If the thing is already (mostly) implemented, why don't we try it for a month and see?

I'm actually serious about this. I don't know if I like the idea or not, but it would be interesting to try it.
posted by bonehead at 2:19 PM on January 29, 2010


You missed November, right?
posted by The Whelk at 2:20 PM on January 29, 2010 [1 favorite]


If the thing is already (mostly) implemented, why don't we try it for a month and see?

Where we're at is pretty much "we're planning to do this eventually". But we'll do it when it seems like a good time, and I don't know exactly when that will be.
posted by cortex (staff) at 2:27 PM on January 29, 2010


but you will tell us first?
posted by gman at 2:31 PM on January 29, 2010


I'm happy MetaFilter is a site where people get upset about their typos.
...and that it's a place where they nonetheless can't pretend they're so perfect they don't occasionally make them.
posted by Wolfdog at 2:44 PM on January 29, 2010 [1 favorite]


Could having a mod OK each edit be an option, or would that be way too much work?
posted by Solomon at 2:55 PM on January 29, 2010


Oh, I'm sure they'd love that.
posted by Jaltcoh at 3:00 PM on January 29, 2010


Too much work and too time sensitive to boot. If we can't trust people to use this feature responsibly of their own accord the vast majority of the time, it's not something that's getting rolled out in the first place.
posted by cortex (staff) at 3:01 PM on January 29, 2010


One option to consider is mandatory preview before you get to hit the post button.
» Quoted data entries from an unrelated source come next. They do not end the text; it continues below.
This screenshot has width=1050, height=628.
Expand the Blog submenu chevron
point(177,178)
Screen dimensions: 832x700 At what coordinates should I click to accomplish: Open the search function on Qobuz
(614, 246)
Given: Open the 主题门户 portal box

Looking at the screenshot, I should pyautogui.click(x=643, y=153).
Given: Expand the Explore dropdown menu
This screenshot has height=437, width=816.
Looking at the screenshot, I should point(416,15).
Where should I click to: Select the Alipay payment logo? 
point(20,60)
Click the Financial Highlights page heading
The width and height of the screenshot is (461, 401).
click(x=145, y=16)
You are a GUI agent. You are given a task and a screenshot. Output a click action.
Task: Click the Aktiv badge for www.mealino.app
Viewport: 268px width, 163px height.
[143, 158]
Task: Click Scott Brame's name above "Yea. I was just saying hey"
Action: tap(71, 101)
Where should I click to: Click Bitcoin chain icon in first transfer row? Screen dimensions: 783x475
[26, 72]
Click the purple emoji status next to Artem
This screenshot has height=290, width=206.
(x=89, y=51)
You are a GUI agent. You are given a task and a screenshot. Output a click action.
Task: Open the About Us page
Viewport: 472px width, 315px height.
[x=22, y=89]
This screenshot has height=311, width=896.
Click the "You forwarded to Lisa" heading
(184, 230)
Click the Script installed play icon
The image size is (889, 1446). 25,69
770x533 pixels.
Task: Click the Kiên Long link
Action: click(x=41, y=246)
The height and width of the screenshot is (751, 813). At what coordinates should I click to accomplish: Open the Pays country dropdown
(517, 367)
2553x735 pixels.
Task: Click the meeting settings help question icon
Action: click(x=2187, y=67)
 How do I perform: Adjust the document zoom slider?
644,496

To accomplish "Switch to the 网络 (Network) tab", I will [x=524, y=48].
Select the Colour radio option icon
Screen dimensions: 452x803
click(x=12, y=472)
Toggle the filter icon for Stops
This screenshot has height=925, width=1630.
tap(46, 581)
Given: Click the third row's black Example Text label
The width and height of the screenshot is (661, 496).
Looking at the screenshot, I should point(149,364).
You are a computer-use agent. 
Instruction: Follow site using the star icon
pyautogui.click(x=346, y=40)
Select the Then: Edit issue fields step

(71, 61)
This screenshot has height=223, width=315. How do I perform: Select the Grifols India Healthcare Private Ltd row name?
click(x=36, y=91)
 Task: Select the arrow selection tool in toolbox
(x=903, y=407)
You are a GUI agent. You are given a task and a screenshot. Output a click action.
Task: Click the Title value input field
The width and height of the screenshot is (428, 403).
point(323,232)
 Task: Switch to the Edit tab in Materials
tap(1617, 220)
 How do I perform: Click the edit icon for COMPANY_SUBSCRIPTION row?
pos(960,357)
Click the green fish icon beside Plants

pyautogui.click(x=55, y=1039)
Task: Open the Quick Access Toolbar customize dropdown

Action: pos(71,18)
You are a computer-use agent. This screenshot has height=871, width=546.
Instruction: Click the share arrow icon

I believe that was removed when the live preview was added. But I think most people just ignore the live preview unless they are doing HTML or such. (I don't remember if we looked at the real preview back when it was forced though.)
posted by smackfu at 3:11 PM on January 29, 2010


The last time this came up I put some thought into why I sometimes; write a comment, read through it, preview, make some changes, re-read. skim one last time, and still come up with typos. Something I've found upon self-reflection and why it's not an issue of HURF DURF LAZY PROOFREADERS is because there is a shift in my thinking after the fact. The shift goes from 1st person while writing and editing to 3rd person, after I've posted, of what I'm actively reading. Those two modes of thought inherently have different perception levels of what I notice.

Does anyone really care, really? If it embarrasses you that much, what's so horrible about just posting a correction?

It annoys me a bit when I make a typo, and I can live with it, but what really chaps my ass is when someone drops a "this is how you use then/than" comment to correct you. There may be good intentions by correcting someone personally, but calling them out in a thread is just plain douchetastic.
posted by P.o.B. at 3:11 PM on January 29, 2010


Something Awful has had a two-minute ninja edit window for years.

Give people a minute to edit any typos and have all edit history visible to the mods, just in case people do fuck around with editing. It's the best way to do it IMHO.

(why, no, I'm not staunchly for it just because two of my most favorited comments both have glaring typos)
posted by flatluigi at 3:23 PM on January 29, 2010


I've never been that sure why Metafilter members seem to think so negatively about other members. I really don't think an edit window would cause the problems mentioned here, and I really don't think we'd have more than one or two bad eggs who attempted to misuse it.
posted by graventy at 3:46 PM on January 29, 2010 [2 favorites]


cortex: “Where we're at is pretty much "we're planning to do this eventually". But we'll do it when it seems like a good time, and I don't know exactly when that will be.”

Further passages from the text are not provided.